Puis vient le jour où je décide de quitter le CLW pour enseigner dans une autre école. Je n’ai pas le courage de te le dire en face. Je crains un peu ta réaction pour ne rien te cacher. Je démissionne et c’est à ce moment que tu m’appelles pour comprendre le comment et le pourquoi. On se donne RDV à Zeitouna Bey où je t’explique en détails les raisons de ma démission. Tu n’es pas très contente, mais tu essaies d’être compréhensive. On continue de s’écrire et de se voir, moins qu’avant certes, mais rien de tout cela n’affecte notre amitié.

Juste après, je plonge dans une dépression et je décide de quitter le pays pour me ressaisir, notamment au niveau mental et psychologique. Depuis, on s’est parlé très peu.
Et puis un jour se lève, Noha n’y est plus.
Pardonne-moi d’être dramatique. Je sais que tu détestais te lamenter sur ton sort, chose que je ne ferai pas ici. Cependant, je sais que la vie fait souvent de belles surprises quand on s’y attend le moins. Mon arrivée et mon séjour au CLW m’ont fait connaître une personne forte, optimiste, altruiste, généreuse, logique dans sa tête, professionnelle dans son travail, peu diplomate parfois, une vraie star de l’enseignement et c’est cette personne qui soudain devient mon amie et mon mentor.
Tu m’as rempli la tête de beaux souvenirs qui ont marqué mon séjour au CLW. Sache que je te mets dans un coin très spécial de mon cœur. La relation, c’est tisser une toile d’araignée, fil après fil, et c’est bien cela le parcours de notre amitié depuis le premier jour au café. Je t’aime pour tout ce que tu as été pour moi, pour tout ce que tu as fait pour moi, mais le destin a fait son chemin et on n’y peut rien.
J’ai appris dans la vie à ne pas poser de questions existentielles. La mort en fait partie et il faut l’accepter. Le pourquoi et le comment n’aident pas et ça ne m’intéresse pas dans tous les cas. Ce qui est sûr c’est que tu me manques et je n’arrive toujours pas à y croire. Le temps va sûrement m’aider à accepter le fait que tu nous aies devancés vers l’au-delà (un peu trop tôt à mon avis, mais c’est comme ça).

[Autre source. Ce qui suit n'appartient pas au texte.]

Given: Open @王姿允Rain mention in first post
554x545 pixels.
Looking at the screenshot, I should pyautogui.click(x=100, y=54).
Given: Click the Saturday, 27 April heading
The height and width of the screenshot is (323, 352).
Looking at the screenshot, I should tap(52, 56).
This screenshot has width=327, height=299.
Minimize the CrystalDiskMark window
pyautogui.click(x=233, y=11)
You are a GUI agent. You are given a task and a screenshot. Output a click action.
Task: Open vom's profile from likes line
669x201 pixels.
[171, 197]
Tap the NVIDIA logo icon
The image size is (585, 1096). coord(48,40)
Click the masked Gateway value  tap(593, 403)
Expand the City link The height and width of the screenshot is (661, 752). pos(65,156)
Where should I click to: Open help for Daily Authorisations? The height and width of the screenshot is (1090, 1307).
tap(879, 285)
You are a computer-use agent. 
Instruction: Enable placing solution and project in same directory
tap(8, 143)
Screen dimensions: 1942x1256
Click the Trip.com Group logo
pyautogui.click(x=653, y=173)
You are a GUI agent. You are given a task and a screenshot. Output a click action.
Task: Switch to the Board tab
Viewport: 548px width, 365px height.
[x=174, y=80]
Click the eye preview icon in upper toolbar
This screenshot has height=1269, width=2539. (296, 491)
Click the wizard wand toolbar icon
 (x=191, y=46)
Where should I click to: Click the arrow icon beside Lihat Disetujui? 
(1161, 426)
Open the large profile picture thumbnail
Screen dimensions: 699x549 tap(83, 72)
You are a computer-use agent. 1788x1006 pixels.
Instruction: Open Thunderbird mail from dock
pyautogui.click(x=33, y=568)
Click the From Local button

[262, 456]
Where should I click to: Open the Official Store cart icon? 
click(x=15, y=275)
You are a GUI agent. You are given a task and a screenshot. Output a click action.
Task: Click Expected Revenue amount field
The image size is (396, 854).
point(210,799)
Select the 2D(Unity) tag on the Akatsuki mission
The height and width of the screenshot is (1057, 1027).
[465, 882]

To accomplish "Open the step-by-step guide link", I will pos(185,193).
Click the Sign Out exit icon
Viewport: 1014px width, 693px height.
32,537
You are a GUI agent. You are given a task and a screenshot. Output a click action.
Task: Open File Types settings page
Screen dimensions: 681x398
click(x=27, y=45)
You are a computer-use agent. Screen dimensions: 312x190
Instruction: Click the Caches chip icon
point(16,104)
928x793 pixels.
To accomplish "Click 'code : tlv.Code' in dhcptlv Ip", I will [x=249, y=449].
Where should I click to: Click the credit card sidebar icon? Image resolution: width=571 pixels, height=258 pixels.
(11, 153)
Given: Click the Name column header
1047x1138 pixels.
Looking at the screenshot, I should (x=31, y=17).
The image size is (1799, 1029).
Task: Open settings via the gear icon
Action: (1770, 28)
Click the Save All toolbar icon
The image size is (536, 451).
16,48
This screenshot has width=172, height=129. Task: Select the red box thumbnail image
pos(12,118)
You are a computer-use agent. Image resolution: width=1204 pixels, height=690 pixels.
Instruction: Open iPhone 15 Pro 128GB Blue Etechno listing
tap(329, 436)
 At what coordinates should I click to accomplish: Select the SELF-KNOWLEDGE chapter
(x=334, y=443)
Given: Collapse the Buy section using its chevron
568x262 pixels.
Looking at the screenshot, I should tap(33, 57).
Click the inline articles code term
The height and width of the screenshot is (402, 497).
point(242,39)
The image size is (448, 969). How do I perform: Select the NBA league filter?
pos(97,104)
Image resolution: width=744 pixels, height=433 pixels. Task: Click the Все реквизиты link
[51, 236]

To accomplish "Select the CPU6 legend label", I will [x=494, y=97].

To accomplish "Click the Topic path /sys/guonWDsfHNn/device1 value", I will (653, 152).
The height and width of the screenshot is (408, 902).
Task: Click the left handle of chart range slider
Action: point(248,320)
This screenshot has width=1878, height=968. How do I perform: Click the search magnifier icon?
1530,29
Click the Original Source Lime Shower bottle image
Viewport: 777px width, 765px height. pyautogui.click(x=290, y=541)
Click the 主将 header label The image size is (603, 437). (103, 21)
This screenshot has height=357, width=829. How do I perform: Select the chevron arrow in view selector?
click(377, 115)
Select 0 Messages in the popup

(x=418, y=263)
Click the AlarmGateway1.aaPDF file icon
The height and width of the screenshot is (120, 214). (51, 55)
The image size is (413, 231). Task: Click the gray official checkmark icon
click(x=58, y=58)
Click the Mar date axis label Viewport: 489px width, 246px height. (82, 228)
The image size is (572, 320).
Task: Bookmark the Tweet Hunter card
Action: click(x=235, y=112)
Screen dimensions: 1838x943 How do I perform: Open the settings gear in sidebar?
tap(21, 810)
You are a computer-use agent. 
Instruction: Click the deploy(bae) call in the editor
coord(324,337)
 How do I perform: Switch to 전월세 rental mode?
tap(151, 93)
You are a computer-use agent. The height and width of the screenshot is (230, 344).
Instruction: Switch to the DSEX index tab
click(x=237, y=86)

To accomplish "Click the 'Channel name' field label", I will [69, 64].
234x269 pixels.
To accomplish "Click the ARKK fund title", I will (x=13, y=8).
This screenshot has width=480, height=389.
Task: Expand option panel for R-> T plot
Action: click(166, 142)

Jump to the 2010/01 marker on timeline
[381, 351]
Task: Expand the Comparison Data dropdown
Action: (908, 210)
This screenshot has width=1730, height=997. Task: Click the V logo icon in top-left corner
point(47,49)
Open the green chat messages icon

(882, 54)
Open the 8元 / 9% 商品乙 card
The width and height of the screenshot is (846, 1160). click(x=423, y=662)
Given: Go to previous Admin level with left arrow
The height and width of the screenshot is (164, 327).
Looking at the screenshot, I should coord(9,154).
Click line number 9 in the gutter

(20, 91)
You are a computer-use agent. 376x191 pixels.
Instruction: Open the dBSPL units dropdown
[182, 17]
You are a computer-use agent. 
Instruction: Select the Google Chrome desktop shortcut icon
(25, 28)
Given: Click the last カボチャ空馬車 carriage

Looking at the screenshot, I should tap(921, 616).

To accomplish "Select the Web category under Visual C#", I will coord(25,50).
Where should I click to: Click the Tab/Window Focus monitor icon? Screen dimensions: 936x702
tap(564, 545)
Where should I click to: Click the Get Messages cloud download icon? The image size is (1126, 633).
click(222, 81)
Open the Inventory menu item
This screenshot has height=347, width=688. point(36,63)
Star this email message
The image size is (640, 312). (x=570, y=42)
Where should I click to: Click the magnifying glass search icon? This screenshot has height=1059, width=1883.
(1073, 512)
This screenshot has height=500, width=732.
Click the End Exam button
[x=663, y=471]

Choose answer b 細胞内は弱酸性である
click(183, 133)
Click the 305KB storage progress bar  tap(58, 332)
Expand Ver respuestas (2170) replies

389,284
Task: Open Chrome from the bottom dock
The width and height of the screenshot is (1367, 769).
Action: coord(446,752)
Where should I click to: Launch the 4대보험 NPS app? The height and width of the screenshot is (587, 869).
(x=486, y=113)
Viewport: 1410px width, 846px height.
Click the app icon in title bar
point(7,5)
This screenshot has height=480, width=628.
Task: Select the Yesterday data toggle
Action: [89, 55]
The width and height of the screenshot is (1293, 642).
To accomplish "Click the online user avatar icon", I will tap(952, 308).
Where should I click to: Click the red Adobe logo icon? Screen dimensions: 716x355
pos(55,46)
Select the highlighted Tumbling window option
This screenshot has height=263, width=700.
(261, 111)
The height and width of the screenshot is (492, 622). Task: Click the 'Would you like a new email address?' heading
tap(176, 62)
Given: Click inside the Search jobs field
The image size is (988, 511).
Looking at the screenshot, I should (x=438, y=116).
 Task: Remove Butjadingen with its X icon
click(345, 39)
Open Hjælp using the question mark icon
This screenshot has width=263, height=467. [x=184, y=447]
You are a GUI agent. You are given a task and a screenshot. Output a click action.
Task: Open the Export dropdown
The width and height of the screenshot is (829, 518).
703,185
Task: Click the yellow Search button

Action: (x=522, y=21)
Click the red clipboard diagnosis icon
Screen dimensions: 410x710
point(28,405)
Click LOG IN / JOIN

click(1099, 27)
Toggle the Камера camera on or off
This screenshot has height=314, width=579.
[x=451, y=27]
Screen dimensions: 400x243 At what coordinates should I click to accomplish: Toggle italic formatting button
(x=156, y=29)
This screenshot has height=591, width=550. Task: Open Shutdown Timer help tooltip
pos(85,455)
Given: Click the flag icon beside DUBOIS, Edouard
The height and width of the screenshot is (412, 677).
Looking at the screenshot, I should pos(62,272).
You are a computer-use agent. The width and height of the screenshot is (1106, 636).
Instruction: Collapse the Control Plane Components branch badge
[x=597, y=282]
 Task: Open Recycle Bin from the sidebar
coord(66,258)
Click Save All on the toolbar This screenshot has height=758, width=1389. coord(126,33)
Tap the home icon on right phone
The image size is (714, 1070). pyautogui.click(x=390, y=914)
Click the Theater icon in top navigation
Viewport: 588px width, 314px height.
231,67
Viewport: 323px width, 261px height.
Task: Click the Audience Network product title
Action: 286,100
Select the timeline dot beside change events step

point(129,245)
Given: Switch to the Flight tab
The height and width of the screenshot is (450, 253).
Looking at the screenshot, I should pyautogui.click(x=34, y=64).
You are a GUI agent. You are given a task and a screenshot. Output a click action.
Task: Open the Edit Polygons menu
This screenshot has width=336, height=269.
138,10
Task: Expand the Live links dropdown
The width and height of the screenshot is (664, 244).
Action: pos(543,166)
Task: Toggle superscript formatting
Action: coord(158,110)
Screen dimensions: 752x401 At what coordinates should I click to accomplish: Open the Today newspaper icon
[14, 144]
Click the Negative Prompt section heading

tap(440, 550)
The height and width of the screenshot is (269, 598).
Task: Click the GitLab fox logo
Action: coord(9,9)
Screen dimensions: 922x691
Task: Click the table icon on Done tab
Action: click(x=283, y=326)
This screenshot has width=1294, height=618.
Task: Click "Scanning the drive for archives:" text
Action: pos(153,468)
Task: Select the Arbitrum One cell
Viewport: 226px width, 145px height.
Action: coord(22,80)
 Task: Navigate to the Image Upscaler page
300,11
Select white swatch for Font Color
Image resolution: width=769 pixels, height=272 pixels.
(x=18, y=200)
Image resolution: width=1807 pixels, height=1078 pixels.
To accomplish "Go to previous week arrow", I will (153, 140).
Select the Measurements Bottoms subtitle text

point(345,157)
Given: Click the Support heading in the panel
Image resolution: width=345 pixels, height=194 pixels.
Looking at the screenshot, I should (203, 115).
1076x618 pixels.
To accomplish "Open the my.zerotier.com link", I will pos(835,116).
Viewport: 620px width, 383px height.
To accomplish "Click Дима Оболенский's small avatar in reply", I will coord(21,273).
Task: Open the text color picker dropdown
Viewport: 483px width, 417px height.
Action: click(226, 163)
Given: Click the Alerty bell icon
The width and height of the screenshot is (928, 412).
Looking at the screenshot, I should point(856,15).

Cette lettre n’a pas de but précis, surtout que je déteste les adieux, mais j’avais besoin de te dire tout ça. Je pense que ça y est… voilà… que dire de plus à part au revoir, prends soin de toi, merci pour tout ce que tu as fait pour nous, pour moi, je ne t’oublierai jamais et je finis par te redire ce que tu m’as dit la dernière fois qu’on s’est vu à l’ABC avant mon voyage: «Tu es ma habibi et je t’aime énormément.»